I installed iOS 7 yesterday afternoon, a couple of days after everyone else in the world. The process went well, and I haven’t had any slowdowns, crashes, or sudden battery drains. But I was disappointed with the Parallax effect, a part of the new UI I was looking forward to. It works well under some circumstances, but is bizarrely wrong under others.

Here’s how Parallax is supposed to work. The home screen has two layers: a background layer where you put a photo or other image, and a layer for the app icons that is, conceptually, above the background layer. When you tilt the phone, the icons shift relative to the background to create an illusion consistent with the conceptual model.

For example, in a system with real layers, tilting forward causes the foreground items to appear lower against the background; tilting back causes them to appear higher.

Parallax with 2 layers

When you tilt your iPhone forward and back, iOS 7 monitors the motion sensors and shifts both the icons and the background image. Tilt forward, and the icons move down while the background moves up; tilt back, and the icons move up while the background moves down.1

2 layer screenshot

So far, so good. Left/right tilting also works the way it ought to when we have just the icon and background layers on the screen.

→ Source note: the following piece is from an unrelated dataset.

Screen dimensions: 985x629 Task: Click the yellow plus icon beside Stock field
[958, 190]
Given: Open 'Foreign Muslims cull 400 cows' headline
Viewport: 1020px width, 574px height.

The problem arises when we bring up the Control Center. Conceptually, this is a third layer that’s above the level of the icons. Apple says it’s like looking through rice paper, and the various previews I’ve been reading over the past few months have talked about it being like looking through frosted glass. The translucency of this layer is supposed to give you a sense of depth. Unfortunately, it breaks illusion of the Parallax effect.

Here’s how a three-layer system should look. When the phone is tilted forward, more of the icon layer should show above the top edge of the Control Center; when it’s tilted back, less should show above the top edge.

Parallax with 3 layers

Here’s how it really looks. Exactly backward.2

3 layer screenshot

The problem, as you can see when the images are side-by-side, is that the icons still move as if they were the top layer and the Control Center doesn’t move at all. So we end up with a mixed message: the translucency telling us that the Control Center is in front, but the movement of the icons telling us they’re in front.

I can think of three ways to solve this:

  1. Dump the Parallax effect. We’ll know the icons are above the background because they cover it. This is a reversion to pre-iOS 7 behavior and probably not desired. Also, it’s an admission of defeat.
  2. Move the Control Center in response to tilting. Both the top edge and all the control elements would have to move, but I don’t see this as too computationally burdensome. The blur effect already works dynamically as the Control Center is opened and closed, and it follows the movement of my finger perfectly on my iPhone 5.
  3. Have the Control Center slide all the way to the top of the screen. This is a cheat because it wouldn’t actually solve the problem, it would only hide it. I doubt that anyone would notice that the smeary blobs behind the frosted glass were moving the wrong way. It’s the top edge of the Control Center that makes the incorrect behavior obvious.

I prefer Solution 2, partly because it’s the best solution, but also because a moving Control Center would enhance the illusion of depth in every app, not just SpringBoard.

I’m really surprised Apple didn’t handle the Control Center properly. It’s the kind of thing they typically get right. Maybe it got left behind in the rush to a September release and will be fixed when the iOS team gets to catch its breath.

Update 9/22/13
Today on Twitter, Allen MacKenzie suggested a fourth fix: making whatever layer is on top stationary and have the layers behind it move appropriately when the phone is tilted. This would mean the icons would normally not move but would when Control Center comes up. Dan Sturm had pointed out that my fix #2 has the disadvantage of smallish touch targets that move; Allen’s suggestion avoids that problem.

The downside of Allen’s fix vs. #2 is that it would limit Parallax to SpringBoard, as other apps, even Apple’s own, don’t move in response to tilting. That’s still no worse than what we have now.

Update 10/18/13
The Sharing pane does move around in a parallax-appropriate way. Maybe the Control Center will follow suit in an update.

  1. Let’s not discuss the status bar or the dock, OK? 

  2. The effect is even worse on my phone because my background image is a variegated pattern of black and dark grays—it doesn’t appear to move at all when the phone is tilted.